Set task
Update the entries from the line with "Given: Edit the" to the line with "The image size is (473, 494). (145, 257)" by changing "airplane" to "plane", keeping everything else the same. Give back only those lines.
####################
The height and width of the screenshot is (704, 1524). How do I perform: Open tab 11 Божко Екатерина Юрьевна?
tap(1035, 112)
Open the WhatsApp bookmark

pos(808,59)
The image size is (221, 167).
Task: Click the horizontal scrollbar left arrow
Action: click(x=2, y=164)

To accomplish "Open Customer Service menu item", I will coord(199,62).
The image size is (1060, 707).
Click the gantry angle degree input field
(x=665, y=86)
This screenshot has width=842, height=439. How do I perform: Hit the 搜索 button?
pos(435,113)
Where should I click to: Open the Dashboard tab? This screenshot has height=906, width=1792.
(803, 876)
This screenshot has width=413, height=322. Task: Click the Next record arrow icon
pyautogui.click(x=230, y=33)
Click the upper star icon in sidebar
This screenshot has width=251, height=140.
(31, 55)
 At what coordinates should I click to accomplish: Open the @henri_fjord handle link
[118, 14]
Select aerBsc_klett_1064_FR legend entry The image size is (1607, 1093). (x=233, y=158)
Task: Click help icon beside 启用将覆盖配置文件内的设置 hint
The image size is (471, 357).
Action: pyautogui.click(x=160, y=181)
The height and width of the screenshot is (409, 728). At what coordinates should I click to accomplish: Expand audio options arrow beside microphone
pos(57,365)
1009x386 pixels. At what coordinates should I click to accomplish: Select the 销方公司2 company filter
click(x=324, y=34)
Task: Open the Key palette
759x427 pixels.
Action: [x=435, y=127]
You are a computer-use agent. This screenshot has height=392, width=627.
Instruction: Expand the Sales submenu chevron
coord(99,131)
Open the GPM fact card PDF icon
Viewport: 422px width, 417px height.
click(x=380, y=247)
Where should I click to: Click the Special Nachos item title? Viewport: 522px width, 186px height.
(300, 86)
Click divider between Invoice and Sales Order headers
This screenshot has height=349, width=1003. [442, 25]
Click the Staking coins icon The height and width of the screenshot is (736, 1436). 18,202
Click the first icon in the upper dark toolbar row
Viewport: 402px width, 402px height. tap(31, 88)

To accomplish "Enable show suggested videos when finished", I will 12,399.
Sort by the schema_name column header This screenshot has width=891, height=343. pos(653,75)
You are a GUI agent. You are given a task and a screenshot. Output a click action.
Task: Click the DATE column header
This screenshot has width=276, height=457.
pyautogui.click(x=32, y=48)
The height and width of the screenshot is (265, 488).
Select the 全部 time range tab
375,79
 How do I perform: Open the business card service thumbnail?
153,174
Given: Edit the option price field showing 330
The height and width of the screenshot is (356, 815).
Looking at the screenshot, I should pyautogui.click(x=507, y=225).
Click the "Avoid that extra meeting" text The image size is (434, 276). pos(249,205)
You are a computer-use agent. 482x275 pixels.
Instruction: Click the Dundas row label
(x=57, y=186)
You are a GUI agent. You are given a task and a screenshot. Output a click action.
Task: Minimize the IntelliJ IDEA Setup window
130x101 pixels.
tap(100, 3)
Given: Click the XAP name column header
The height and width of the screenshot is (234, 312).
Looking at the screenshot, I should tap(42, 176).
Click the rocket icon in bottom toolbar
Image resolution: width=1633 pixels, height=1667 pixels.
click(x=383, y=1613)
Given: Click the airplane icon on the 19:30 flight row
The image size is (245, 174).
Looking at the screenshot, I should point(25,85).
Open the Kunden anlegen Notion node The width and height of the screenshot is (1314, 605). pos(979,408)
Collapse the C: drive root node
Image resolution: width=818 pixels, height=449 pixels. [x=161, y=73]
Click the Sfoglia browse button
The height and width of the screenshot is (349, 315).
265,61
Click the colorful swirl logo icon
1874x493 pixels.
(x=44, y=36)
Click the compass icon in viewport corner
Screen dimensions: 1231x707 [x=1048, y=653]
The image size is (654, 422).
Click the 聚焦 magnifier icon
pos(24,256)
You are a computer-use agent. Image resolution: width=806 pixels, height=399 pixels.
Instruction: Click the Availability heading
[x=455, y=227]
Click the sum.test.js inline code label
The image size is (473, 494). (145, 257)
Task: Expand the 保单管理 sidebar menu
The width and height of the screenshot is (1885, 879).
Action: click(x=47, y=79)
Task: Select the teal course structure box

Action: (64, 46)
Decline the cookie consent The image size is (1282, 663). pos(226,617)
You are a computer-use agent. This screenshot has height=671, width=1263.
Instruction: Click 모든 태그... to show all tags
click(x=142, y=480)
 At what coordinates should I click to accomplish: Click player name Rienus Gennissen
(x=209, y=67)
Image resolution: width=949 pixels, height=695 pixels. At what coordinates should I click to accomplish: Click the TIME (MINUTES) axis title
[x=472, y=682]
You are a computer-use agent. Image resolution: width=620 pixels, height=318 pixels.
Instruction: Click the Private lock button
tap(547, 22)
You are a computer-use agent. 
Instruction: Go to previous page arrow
####################
The answer
Given: Edit the option price field showing 330
The height and width of the screenshot is (356, 815).
Looking at the screenshot, I should pyautogui.click(x=507, y=225).
Click the "Avoid that extra meeting" text The image size is (434, 276). pos(249,205)
You are a computer-use agent. 482x275 pixels.
Instruction: Click the Dundas row label
(x=57, y=186)
You are a GUI agent. You are given a task and a screenshot. Output a click action.
Task: Minimize the IntelliJ IDEA Setup window
130x101 pixels.
tap(100, 3)
Given: Click the XAP name column header
The height and width of the screenshot is (234, 312).
Looking at the screenshot, I should tap(42, 176).
Click the rocket icon in bottom toolbar
Image resolution: width=1633 pixels, height=1667 pixels.
click(x=383, y=1613)
Given: Click the plane icon on the 19:30 flight row
The image size is (245, 174).
Looking at the screenshot, I should point(25,85).
Open the Kunden anlegen Notion node The width and height of the screenshot is (1314, 605). pos(979,408)
Collapse the C: drive root node
Image resolution: width=818 pixels, height=449 pixels. [x=161, y=73]
Click the Sfoglia browse button
The height and width of the screenshot is (349, 315).
265,61
Click the colorful swirl logo icon
1874x493 pixels.
(x=44, y=36)
Click the compass icon in viewport corner
Screen dimensions: 1231x707 [x=1048, y=653]
The image size is (654, 422).
Click the 聚焦 magnifier icon
pos(24,256)
You are a computer-use agent. Image resolution: width=806 pixels, height=399 pixels.
Instruction: Click the Availability heading
[x=455, y=227]
Click the sum.test.js inline code label
The image size is (473, 494). (145, 257)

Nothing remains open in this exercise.